=== Passage shown ===
◆ ◆ ◆ ◆ ◆ ◆ ◆

Capital dividend account

Capital dividend account
See also

Capital dividend account- The capital dividend account (CDA) is available only to certain private corporations resident in Canada. CDA is not an actual bank account or financial institution. It is a special, national, tax account of an corporation that fulfills the conditions. Certain receipts are credited to the capital dividend account, and when the corporation declares a dividend, or there is a deemed dividend on the redemption of shares, to the extent of the amount recorded in the capital dividend account, the corporation may elect that the dividend be a capital dividend. Capital dividend will be received tax- free by the recipient shareholder [1].


The terms determining whether a corporation qualifies for a CDA[2]:

  • the corporation must be a Canadian, and private corporation throughout at least one taxation year;
  • the corporation must obtain certain tax-free income, such as the non-taxable portion of capital gains accured while the corporation was a CCPC (Canadian Controlled Private Corporation), and realized by the corporation (net of the non-allowable portion of any capital losses), capital dividends received by the corporation, tax free amounts received by the corporation on the sale of “eligible capital property”. The mortality gain on life insurance proceeds received by the corporation as a beneficiary.

◆ ◆ ◆ ◆ ◆ ◆ ◆

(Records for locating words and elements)

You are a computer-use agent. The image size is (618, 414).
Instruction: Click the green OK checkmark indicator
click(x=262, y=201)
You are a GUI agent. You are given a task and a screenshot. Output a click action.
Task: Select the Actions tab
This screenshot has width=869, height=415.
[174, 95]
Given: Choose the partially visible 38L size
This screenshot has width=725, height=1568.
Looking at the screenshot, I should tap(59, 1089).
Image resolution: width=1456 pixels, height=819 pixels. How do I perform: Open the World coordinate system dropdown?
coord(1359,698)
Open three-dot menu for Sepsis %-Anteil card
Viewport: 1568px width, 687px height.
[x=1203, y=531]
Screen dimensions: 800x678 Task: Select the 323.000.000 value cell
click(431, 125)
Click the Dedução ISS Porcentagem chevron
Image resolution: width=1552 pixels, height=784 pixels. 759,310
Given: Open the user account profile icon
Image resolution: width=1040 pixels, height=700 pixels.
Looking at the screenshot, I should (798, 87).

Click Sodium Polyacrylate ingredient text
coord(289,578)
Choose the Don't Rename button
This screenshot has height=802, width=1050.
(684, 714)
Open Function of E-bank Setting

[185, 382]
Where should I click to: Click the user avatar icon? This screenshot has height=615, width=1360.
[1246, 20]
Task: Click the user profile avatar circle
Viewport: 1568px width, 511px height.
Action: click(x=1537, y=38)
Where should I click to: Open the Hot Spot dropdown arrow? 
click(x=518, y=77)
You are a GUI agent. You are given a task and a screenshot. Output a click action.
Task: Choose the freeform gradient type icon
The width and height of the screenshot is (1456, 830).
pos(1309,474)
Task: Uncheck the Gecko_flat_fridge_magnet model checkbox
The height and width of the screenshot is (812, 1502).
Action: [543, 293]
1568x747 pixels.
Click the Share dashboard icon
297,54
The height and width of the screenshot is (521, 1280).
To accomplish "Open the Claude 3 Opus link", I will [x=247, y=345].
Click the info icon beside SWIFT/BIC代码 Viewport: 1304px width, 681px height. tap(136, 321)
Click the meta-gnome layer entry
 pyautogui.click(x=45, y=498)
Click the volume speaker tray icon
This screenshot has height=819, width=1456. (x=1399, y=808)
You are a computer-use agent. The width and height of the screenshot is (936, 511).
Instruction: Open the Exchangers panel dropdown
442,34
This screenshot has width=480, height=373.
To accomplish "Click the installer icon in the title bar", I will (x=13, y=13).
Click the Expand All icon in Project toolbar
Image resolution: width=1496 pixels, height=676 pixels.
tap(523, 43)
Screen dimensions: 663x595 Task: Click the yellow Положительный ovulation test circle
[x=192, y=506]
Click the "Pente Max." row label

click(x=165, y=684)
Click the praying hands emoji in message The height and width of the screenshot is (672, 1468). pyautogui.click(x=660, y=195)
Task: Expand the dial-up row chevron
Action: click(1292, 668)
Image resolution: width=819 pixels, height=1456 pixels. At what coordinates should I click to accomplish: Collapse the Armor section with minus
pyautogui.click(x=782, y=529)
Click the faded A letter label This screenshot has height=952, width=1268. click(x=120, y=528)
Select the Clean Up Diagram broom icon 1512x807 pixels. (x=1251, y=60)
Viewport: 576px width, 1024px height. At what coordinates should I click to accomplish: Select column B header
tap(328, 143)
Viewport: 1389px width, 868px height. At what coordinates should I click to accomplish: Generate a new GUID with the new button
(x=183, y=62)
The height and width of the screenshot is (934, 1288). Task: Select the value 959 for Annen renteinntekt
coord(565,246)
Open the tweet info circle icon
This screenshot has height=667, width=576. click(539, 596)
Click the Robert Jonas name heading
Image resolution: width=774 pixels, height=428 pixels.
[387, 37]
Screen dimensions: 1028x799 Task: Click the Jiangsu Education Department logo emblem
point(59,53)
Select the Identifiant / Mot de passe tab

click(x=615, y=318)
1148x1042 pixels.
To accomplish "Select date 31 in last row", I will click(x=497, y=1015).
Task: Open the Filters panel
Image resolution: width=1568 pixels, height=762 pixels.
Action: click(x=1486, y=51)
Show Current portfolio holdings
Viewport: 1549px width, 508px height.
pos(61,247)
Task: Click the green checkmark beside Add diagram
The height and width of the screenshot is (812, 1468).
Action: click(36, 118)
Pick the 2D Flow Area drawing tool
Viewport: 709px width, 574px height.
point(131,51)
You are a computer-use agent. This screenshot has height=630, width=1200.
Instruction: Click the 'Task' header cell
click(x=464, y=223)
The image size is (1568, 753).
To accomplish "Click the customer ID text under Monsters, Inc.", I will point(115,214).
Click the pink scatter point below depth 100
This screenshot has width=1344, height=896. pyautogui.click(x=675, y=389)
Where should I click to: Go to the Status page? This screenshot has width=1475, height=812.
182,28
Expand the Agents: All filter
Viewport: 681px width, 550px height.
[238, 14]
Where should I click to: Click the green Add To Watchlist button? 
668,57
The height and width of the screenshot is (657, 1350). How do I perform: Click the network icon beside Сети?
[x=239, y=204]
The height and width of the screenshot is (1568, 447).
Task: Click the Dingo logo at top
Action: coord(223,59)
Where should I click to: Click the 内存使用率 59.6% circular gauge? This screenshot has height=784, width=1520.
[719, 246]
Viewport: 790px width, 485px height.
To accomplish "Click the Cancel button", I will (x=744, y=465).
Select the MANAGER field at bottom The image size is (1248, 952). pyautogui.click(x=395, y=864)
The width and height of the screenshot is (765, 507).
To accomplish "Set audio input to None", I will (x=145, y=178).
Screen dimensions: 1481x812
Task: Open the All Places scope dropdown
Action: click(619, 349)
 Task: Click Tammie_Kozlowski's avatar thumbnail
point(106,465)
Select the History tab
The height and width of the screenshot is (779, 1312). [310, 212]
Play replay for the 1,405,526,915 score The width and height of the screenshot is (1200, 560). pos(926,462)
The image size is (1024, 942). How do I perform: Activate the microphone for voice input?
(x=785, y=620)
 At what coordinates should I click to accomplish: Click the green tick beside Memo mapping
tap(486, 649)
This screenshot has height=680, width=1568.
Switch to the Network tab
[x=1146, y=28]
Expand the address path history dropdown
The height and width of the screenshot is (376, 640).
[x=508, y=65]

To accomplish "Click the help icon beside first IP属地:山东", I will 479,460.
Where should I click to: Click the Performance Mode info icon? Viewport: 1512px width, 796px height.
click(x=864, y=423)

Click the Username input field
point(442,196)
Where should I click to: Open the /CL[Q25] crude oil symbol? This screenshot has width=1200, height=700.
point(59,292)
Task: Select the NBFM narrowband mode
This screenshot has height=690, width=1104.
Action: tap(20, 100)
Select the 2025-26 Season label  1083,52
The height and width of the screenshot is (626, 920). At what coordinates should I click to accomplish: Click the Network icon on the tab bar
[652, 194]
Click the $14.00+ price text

◆ ◆ ◆ ◆ ◆ ◆ ◆

=== Job ===
Rewrite the passage on the capital dividend account, everything from "Capital dividend account- The" down to "recipient shareholder [1].", putting "stockholder" in place of "shareholder".

=== Reply ===
Capital dividend account- The capital dividend account (CDA) is available only to certain private corporations resident in Canada. CDA is not an actual bank account or financial institution. It is a special, national, tax account of an corporation that fulfills the conditions. Certain receipts are credited to the capital dividend account, and when the corporation declares a dividend, or there is a deemed dividend on the redemption of shares, to the extent of the amount recorded in the capital dividend account, the corporation may elect that the dividend be a capital dividend. Capital dividend will be received tax- free by the recipient stockholder [1].